On the campaign trail he vowed to rebuild US infrastructure “on time, on budget”. He tapped one of the industry’s leading lights, GIP chairman Adebayo Ogunlesi, to join his (now defunct) business advisory council and his budget proposal in May called for $200 billion of federal spending over 10 years to be matched with $800 billion of private investments.
Unsurprisingly, investors responded. Some US pensions made their first infrastructure commitments this year and others have increased target allocations. Blackstone (whose head, Stephen Schwarzman, helmed Ogunlesi’s business council) unveiled an ambitious new infrastructure strategy anchored by a $20 billion commitment from Saudi Arabia’s Public Investment Fund.
In early October, however, the president apparently told US legislators that public-private partnerships are not the solution to his $1 trillion infrastructure pledge. “He dismissed it categorically and said it doesn’t work,” The Washington Post reported Democrat Congressman Brian Higgins saying.
After generating all this private sector momentum, Trump is now apparently looking the other way.
Why? Perhaps he was scared by stories of Indiana’s troubles with PPPs when Vice-President Mike Pence used to govern the state. It’s possible the headlines generated by the Indiana Toll Road bankruptcy and the takeover of the I-69 project helped poison the private sector well.
Or maybe Trump is pursuing a deal with Democrats, who are more likely to support legislation that has less to do with privatisation. However, he’s mistaken to think Republicans will stomach large-scale federal spending if their recently proposed tax plan becomes law. By some estimates, tax revenue would decrease by $1.5 trillion over the next decade.

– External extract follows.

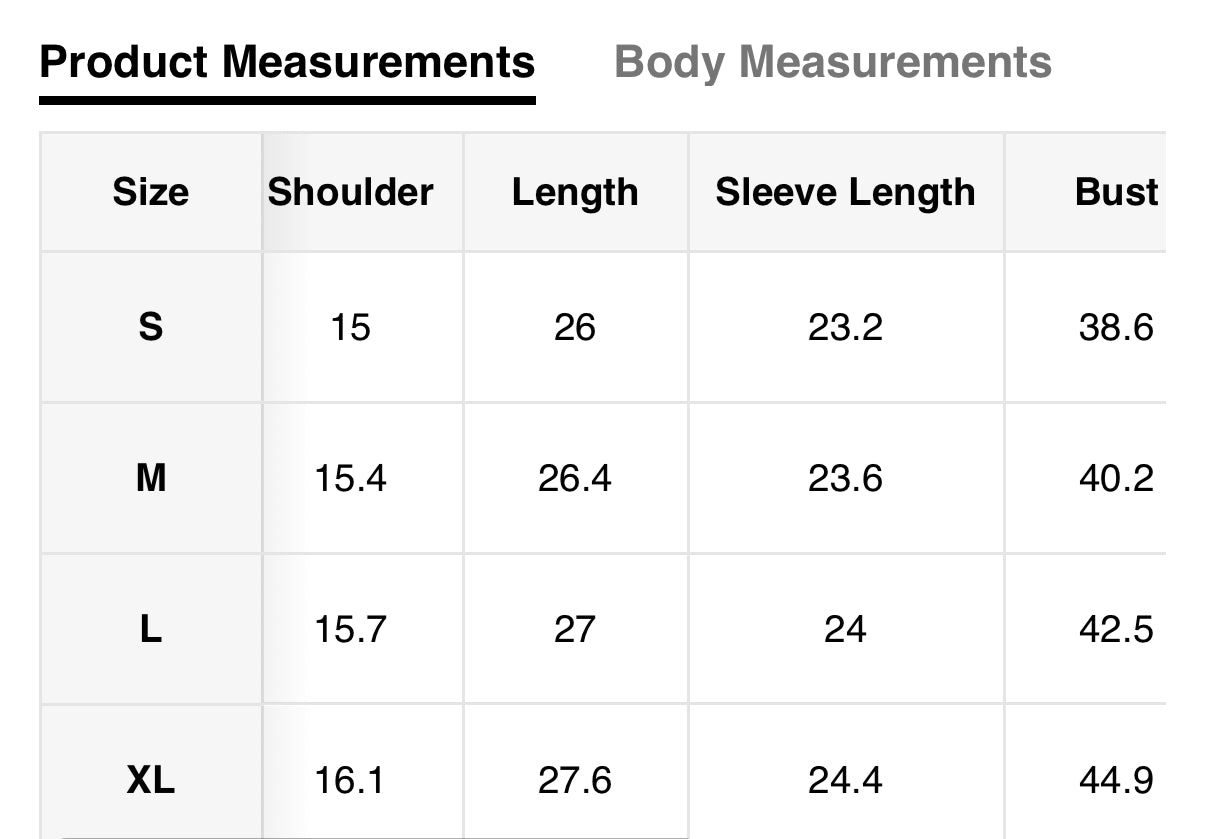The width and height of the screenshot is (1206, 839).
Task: Click the 40.2 bust cell
Action: click(1116, 478)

It’s also important to caveat that there have been no official statements (or tweets) on Trump’s alleged about-face. That means it’s entirely possible this position will be clarified, reversed or dismissed as “fake news” a couple of weeks down the line.
Regardless of what happens, the US infrastructure market will go on. It’s well-known that most PPP opportunities originate at state and local level. And while the model has had a slow start, it is picking up steam. The $4 billion LaGuardia modernisation project is under way, a consortium was selected to build a terminal at Denver International Airport and Alabama recently launched procurement for a $1.8 billion bridge project. This week alone, Los Angeles and Pennsylvania said they were mulling unsolicited PPP proposals.

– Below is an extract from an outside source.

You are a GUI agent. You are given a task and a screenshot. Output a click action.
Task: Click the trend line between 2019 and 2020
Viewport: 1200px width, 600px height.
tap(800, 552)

The question now is whether Trump will actively impede the progress being made?
For a potential answer, look closely at what will happen with the recently announced Maryland highway PPP. A week prior to Trump’s apparent change of heart, Maryland Governor Larry Hogan announced what he called the “largest proposed PPP highway project in North America”, at a cost of $9 billion. One catch: the toll lane project requires the “transfer” of the Baltimore-Washington Parkway from federal to state hands.
If Trump has jumped off the PPP bandwagon, expect Maryland to have to fight for control of the Baltimore-Washington Parkway. Otherwise, you should see the project move forward, business as usual.
We never thought we’d say this, given how long it’s taken for the US PPP market to pick up pace, but business as usual might really be the best way forward in the end.